Много таких случаев было. А однажды такое чудо-юдо получилось. Шли мы по какой-то тихой улице, не помню, по какому делу. Улица самая обыкновенная. Дом, забор, снова дом и снова длиннющий, высоченный забор, утыканный сверху гвоздями.
Шли и, конечно, во все щёлки заглядывали: интересно, что за такими заборами? За высоченными?
Представьте, ничего хорошего — бурьян да крапива. Зачем крапиву огораживать? Чтобы прохожих не жгла?
И вдруг за одним забором красуются цветы.
— Ой, как я люблю флоксы! — воскликнула Оля.
— А вот, Берёзкин, и не достанешь! Здесь не такие заборы, как у вас в деревне! — подзуживают ребята.
А надо сказать, я только что хвалился умением лазить по садам.
Что мне забор, что гвозди! Сейчас накину на гвоздик пиджачок, он крепкий, из чертовой кожи, а сам, разувшись, как кошка, босыми ногами — раз-раз, и готово.
Вот они, цветы, вот мои цепкие руки. Наломал каких-то белых и красных — большущий веник. И обратно. И вдруг за спиной — шум, голоса… Поторопился я и как-то так неловко перемахнул, что спиной проехался по забору. И тут же почуял, как кто-то железной хваткой сцапал меня за шиворот. И я повис между небом и землёй.
Вишу, болтаю ногами, размахиваю букетом. И ни туда ни сюда. И вверх меня не тянут и вниз не спускают.
А ребята, вместо того чтобы помочь, так и покатились со смеху по траве. Даже Оля уткнулась лицом в ладони — никак не переборет смех.
Оказывается, это здоровущий гвоздь меня поймал за шиворот. Зацепилась за него тесёмка-вешалка моей домотканой рубашки. Мордовская ткань крепка, а тесёмки из неё быка удержат. Вот и вишу на заборе с букетом цветов.
И тут вдруг из-за угла какие-то люди. Ребята — врассыпную. Одна Оля храбро осталась. Улыбается и говорит прохожим:
— Шумбрат, геноссен Пальми́н!
— Ого, в одной фразе три языка! — рассмеялся Пальмин. — Мордовское приветствие «шумбрат»— по-нашему «здравствуй», немецкое слово «геноссен»— по нашему «товарищ» и моя русская фамилия!
— Наша Оля решила стать многоязыкой учительницей, — говорит его спутник, человек в очках и в шляпе.
Я сразу догадался, что это Олин отец, и стал такой красный, словно меня обварили.
— А это что за явление? — Завидев меня на заборе, он протёр стёкла, словно не поверил своим глазам.
— А это отрадное явление, — усмехнулся Пальмин, — свидетельство культурного роста мордвы. Прежде мордвину не пришло бы в голову воровать цветы, а теперь вот — извольте!
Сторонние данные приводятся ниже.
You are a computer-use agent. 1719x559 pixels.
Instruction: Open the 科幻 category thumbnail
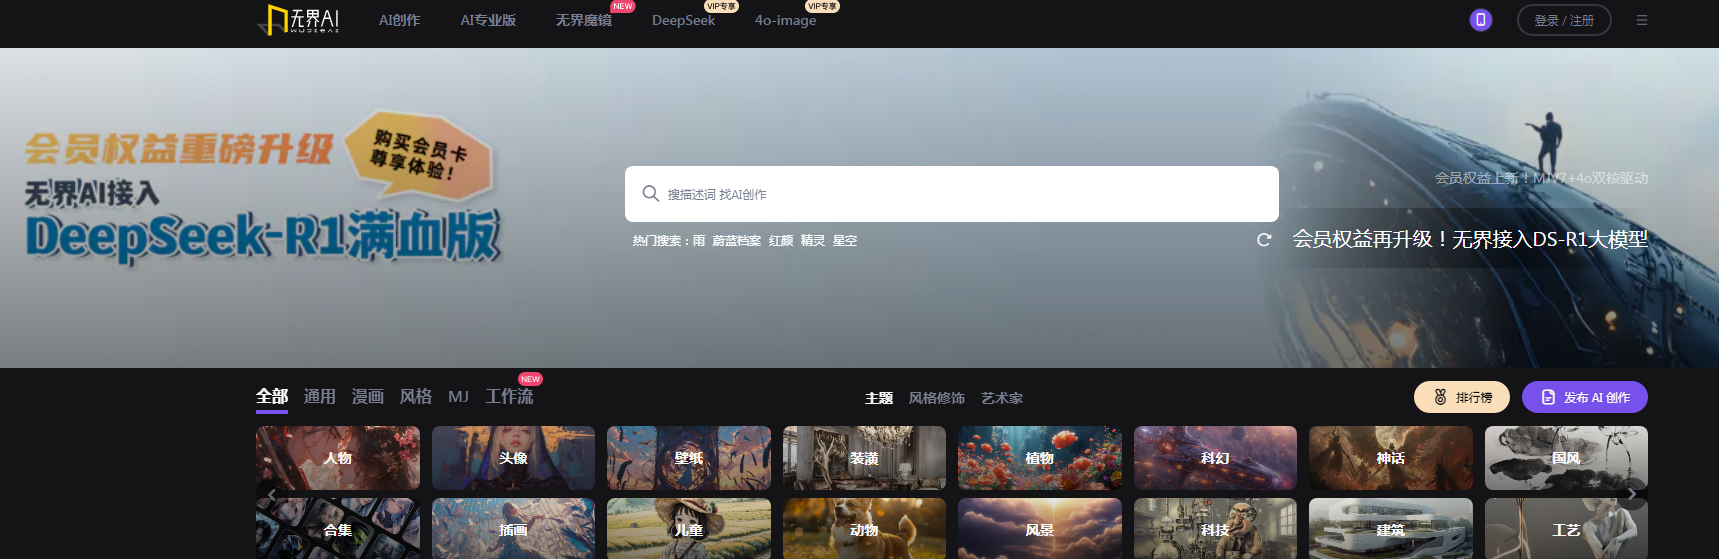(x=1214, y=458)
Мордовский мальчишка, прирождённый садолаз, вместо яблок тащит из сада букет флоксов!
Так они рассуждают, стоя передо мной, а я всё вишу, как картина.
— Да отцепите вы его, пожалуйста! — взмолилась Оля.
Пальмин легко приподнял меня под мышки и снял с гвоздя, как пальто с вешалки. Потом снял мой пиджак и отдал. Ничего плохого не было, меня и пальцем не тронули, но слава… Ох и пошла обо мне слава! Пальмин чуть что, как только заходила речь о культурном росте мордвы, всё рассказывал о мальчишке-цветолазе, заменившем старинного садолаза. И этим мальчишкой был я.
Уж лучше бы меня отхлестал крапивой хозяин цветов. Так не повезло: попался на глаза не кому-нибудь, а секретарю горкома партии! Вот кто был Пальмин. Запомнились мы друг другу на всю жизнь.
И теперь, встречаясь, здоровались.
Я говорил: «Шумбрат, геноссен Пальмин!»
А он отвечал: «Салют, шумный брат!»
Олин отец, преподававший русский язык в школе второй ступени, тоже не молчал. После того как он разглядывал меня, сняв очки, как картинку на заборе, — всем учителям города рассказывал, будто среди диковатой прежде мордвы появился какой-то необыкновенный рыцарь, рождённый революцией. Он без коня, на своих двоих перескакивает утыканные гвоздями высоченные заборы и дарит цветы юным девам!..
И хотя он не называл моего имени, я-то знал, про кого это сказка, и сгорал со стыда.
А вдруг все — и дядя Миша, и тётя Надия — узнают, какая про меня слава идёт?